--- What is being asked ---
An exact copy of the listing is what is needed; please output it in full.

--- Input ---
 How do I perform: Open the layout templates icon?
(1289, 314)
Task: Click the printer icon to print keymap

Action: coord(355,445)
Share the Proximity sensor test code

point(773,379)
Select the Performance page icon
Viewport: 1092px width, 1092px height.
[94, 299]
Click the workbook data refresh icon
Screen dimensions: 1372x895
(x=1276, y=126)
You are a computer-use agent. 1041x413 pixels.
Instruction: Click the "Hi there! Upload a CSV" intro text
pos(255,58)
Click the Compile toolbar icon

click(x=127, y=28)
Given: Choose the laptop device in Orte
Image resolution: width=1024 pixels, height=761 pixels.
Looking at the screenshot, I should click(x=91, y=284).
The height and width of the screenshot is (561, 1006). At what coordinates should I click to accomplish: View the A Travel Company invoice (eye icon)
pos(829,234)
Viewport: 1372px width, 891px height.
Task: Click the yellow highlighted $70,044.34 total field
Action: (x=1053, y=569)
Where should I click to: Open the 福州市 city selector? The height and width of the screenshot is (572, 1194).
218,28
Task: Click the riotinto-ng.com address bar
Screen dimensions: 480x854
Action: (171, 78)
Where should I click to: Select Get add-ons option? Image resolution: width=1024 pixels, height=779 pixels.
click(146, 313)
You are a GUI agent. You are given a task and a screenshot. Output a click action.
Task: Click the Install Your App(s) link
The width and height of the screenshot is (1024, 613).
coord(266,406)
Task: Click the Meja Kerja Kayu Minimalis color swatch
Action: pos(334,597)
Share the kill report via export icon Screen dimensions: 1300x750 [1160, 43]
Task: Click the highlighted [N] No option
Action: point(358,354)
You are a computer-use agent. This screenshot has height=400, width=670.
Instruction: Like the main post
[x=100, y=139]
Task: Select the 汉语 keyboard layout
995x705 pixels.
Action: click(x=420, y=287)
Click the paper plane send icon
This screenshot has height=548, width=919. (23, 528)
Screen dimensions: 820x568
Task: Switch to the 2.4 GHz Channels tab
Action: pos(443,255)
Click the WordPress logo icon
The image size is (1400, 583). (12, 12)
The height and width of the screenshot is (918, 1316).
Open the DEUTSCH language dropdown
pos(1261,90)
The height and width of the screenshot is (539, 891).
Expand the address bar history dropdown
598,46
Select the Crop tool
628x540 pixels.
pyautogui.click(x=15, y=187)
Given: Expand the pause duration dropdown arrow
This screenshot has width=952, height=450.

--- Task answer ---
 How do I perform: Open the layout templates icon?
(1289, 314)
Task: Click the printer icon to print keymap

Action: coord(355,445)
Share the Proximity sensor test code

point(773,379)
Select the Performance page icon
Viewport: 1092px width, 1092px height.
[94, 299]
Click the workbook data refresh icon
Screen dimensions: 1372x895
(x=1276, y=126)
You are a computer-use agent. 1041x413 pixels.
Instruction: Click the "Hi there! Upload a CSV" intro text
pos(255,58)
Click the Compile toolbar icon

click(x=127, y=28)
Given: Choose the laptop device in Orte
Image resolution: width=1024 pixels, height=761 pixels.
Looking at the screenshot, I should click(x=91, y=284).
The height and width of the screenshot is (561, 1006). At what coordinates should I click to accomplish: View the A Travel Company invoice (eye icon)
pos(829,234)
Viewport: 1372px width, 891px height.
Task: Click the yellow highlighted $70,044.34 total field
Action: (x=1053, y=569)
Where should I click to: Open the 福州市 city selector? The height and width of the screenshot is (572, 1194).
218,28
Task: Click the riotinto-ng.com address bar
Screen dimensions: 480x854
Action: (171, 78)
Where should I click to: Select Get add-ons option? Image resolution: width=1024 pixels, height=779 pixels.
click(146, 313)
You are a GUI agent. You are given a task and a screenshot. Output a click action.
Task: Click the Install Your App(s) link
The width and height of the screenshot is (1024, 613).
coord(266,406)
Task: Click the Meja Kerja Kayu Minimalis color swatch
Action: pos(334,597)
Share the kill report via export icon Screen dimensions: 1300x750 [1160, 43]
Task: Click the highlighted [N] No option
Action: point(358,354)
You are a computer-use agent. This screenshot has height=400, width=670.
Instruction: Like the main post
[x=100, y=139]
Task: Select the 汉语 keyboard layout
995x705 pixels.
Action: click(x=420, y=287)
Click the paper plane send icon
This screenshot has height=548, width=919. (23, 528)
Screen dimensions: 820x568
Task: Switch to the 2.4 GHz Channels tab
Action: pos(443,255)
Click the WordPress logo icon
The image size is (1400, 583). (12, 12)
The height and width of the screenshot is (918, 1316).
Open the DEUTSCH language dropdown
pos(1261,90)
The height and width of the screenshot is (539, 891).
Expand the address bar history dropdown
598,46
Select the Crop tool
628x540 pixels.
pyautogui.click(x=15, y=187)
Given: Expand the pause duration dropdown arrow
This screenshot has width=952, height=450.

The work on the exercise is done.